If you’re a troubled human being, the movies claim you’re just one bond with a horse away from self-actualization. To Concrete Cowboy’s credit, it does lean graciously on two components of a script that shouldn’t be easily dismissed: its local, true-to-life Philadelphia flavor and Idris Elba dressed as a cowboy.
Directed and co-written by Ricky Staub, the film follows a recently expelled, angsty teen named Cole (Caleb McLaughlin) who is forced to live with his estranged father Harp (Idris Elba) in Philadelphia. In addition to their familial rift, Cole also has to reckon with the “concrete cowboy” lifestyle of Fletcher Street, the film’s true inspiration for this otherwise by-the-numbers story. Despite being in an urban neighborhood, many of the residents (played by actual people from this area) own and ride horses off the street. By day, they clean stables and sell horseback lessons. By night, they trade stories by their makeshift campfire about the legacy of the Black cowboy and the secrets behind what really breaks a horse.
If that were the main thrust of Concrete Cowboy’s intriguing setting, this would certainly have the potential to be a more memorable commentary about gentrification and the ongoing erasure of African American history in these forgotten corners of the country. Instead, the film constantly swerves into a far less interesting (and utterly formulaic) coming-of-age plot involving Cole’s tough adjustment to his new surroundings. It’s the same film you’ve seen dozens of times over, and it offers almost nothing new aside from a confident, well-realized performance from McLaughlin, best known as Lucas from the hit Netflix series Stranger Things. Here, he’s quite dour and self-assured, but also vulnerable and warm to possibilities over time. A more creative script would’ve helped turn this from a transition role into a breakout film debut.
The same mostly goes for Elba, who always makes the most he possibly can out of any role he chooses. In the early goings of Concrete Cowboy, his mystique lies in his complete failure to properly provide for his son, who he forces to sleep on a couch across from a live horse and only keep beer and cola in the fridge. Rather than address or reconcile this clear abuse, he gets on his fittingly high horse when Cole starts hanging around an old friend and drug dealer named Smush (Emmy Award winner Jharrel Jerome). The film has a strong sense of morality when it comes to keeping kids off the streets by giving them a job with horses, but these life lessons don’t quite fit when combined with the constant neglect Cole experiences throughout the film, which is what really drives him to a reliance on Smush in the first place.
Concrete Cowboy was clearly made to bring rightful awareness to fading way of life in Philadelphia before it’s forgotten forever, similar to the superior, but similarly-minded 2019 film The Last Black Man in San Francisco. The film is probably at its strongest when it manages to slow down its mechanical plot and let Cole and Harp have a few minutes to simply hash out their baggage, resulting in a surprise turn that contextualizes a lot of the story’s more jarring moments up until this point.
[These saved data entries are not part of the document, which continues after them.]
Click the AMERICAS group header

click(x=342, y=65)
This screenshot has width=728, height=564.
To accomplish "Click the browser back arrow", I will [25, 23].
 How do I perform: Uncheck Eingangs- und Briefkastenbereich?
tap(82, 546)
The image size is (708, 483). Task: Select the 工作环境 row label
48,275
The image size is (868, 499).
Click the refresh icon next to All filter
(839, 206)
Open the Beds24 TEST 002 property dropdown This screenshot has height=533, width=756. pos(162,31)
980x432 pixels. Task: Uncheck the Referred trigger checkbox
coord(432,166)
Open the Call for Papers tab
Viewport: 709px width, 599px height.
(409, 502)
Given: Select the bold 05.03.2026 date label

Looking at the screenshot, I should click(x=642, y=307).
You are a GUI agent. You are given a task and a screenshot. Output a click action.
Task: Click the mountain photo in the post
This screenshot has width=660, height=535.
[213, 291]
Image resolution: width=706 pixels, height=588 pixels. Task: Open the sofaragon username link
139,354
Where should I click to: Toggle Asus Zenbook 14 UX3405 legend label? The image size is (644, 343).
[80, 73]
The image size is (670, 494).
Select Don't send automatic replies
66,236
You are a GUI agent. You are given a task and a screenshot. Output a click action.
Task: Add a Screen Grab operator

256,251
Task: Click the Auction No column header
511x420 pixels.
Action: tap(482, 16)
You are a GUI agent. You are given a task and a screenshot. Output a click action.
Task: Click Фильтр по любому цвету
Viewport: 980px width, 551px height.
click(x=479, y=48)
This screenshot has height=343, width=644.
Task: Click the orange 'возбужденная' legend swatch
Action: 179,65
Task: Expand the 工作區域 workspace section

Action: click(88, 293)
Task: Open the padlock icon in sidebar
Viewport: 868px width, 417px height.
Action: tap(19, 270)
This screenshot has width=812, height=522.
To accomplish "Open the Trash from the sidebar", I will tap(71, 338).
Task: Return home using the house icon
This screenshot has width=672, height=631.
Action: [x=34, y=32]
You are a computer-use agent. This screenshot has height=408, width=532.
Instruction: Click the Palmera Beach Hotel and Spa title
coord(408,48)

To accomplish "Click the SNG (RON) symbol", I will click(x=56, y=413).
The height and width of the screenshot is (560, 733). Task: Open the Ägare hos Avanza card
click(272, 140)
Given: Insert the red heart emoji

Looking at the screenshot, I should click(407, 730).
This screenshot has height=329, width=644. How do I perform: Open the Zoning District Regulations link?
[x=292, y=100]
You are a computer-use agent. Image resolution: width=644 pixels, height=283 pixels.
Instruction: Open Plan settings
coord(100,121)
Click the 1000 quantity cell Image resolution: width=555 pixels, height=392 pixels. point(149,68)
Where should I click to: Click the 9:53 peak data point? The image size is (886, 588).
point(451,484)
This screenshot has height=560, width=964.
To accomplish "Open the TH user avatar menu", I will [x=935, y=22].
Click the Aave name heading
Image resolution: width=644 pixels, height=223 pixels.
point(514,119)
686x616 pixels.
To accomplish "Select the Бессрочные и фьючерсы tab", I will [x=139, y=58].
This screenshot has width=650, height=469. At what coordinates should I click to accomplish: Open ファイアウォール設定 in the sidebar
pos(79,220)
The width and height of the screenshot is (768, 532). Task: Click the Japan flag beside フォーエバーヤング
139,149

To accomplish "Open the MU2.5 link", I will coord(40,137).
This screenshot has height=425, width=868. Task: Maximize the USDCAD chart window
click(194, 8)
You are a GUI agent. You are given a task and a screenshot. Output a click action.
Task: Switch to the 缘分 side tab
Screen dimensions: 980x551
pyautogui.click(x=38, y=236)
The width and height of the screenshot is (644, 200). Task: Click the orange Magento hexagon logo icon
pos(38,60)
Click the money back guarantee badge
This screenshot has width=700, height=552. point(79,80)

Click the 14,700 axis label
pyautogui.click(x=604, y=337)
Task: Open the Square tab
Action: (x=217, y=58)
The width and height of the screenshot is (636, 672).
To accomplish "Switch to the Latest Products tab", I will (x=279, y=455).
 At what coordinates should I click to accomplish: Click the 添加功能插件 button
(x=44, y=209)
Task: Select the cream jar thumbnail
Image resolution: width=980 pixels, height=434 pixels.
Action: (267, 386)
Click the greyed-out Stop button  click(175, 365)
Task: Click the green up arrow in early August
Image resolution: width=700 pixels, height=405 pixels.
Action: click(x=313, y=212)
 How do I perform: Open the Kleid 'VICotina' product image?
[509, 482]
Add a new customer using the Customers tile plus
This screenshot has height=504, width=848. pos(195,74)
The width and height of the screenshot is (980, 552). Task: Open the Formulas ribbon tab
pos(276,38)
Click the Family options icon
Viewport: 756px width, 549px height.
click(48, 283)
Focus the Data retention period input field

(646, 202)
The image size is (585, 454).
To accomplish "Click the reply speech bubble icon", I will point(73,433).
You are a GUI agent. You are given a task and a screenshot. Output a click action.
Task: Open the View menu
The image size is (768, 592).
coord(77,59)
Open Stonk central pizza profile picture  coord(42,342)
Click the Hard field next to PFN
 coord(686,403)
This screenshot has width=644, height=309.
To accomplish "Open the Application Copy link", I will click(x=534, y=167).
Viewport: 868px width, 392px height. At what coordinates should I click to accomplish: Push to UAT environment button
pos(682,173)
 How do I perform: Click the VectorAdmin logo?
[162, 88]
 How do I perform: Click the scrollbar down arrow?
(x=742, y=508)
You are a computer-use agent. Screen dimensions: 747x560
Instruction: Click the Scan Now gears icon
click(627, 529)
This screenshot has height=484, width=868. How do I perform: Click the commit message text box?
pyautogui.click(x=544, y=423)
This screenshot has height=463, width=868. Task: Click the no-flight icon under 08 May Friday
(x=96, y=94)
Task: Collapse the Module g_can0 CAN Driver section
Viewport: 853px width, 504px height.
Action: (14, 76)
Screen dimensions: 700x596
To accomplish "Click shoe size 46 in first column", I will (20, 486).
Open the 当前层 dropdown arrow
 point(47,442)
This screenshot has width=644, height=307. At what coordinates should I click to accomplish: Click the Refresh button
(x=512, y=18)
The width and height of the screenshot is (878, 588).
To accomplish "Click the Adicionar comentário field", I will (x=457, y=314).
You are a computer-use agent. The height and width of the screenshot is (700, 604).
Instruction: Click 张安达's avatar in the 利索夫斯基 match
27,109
But Concrete Cowboy never goes quite deep enough into any of its branching narratives. Lessons about hard work dovetail into lessons about avoiding the drug lifestyle and then into an oddly-timed romance, and so on. By the time the plot contrives its way into a crackdown against the neighborhood, it becomes more reminiscent of a small-town 90s movie where the community has to band together, rather than the more nuanced, fatalistic time-and-place drama it truly wants to be.
Despite some heartwarming vignettes and occasionally innovative sequences that drive the story forward — specifically a night out in Philly that feels ripped from a different movie entirely — Concrete Cowboy suffers from a script that was edited for time instead of focus. To be fair, though, Idris Elba definitely dresses up like a cowboy.
Concrete Cowboy streams exclusively on Netflix starting April 2.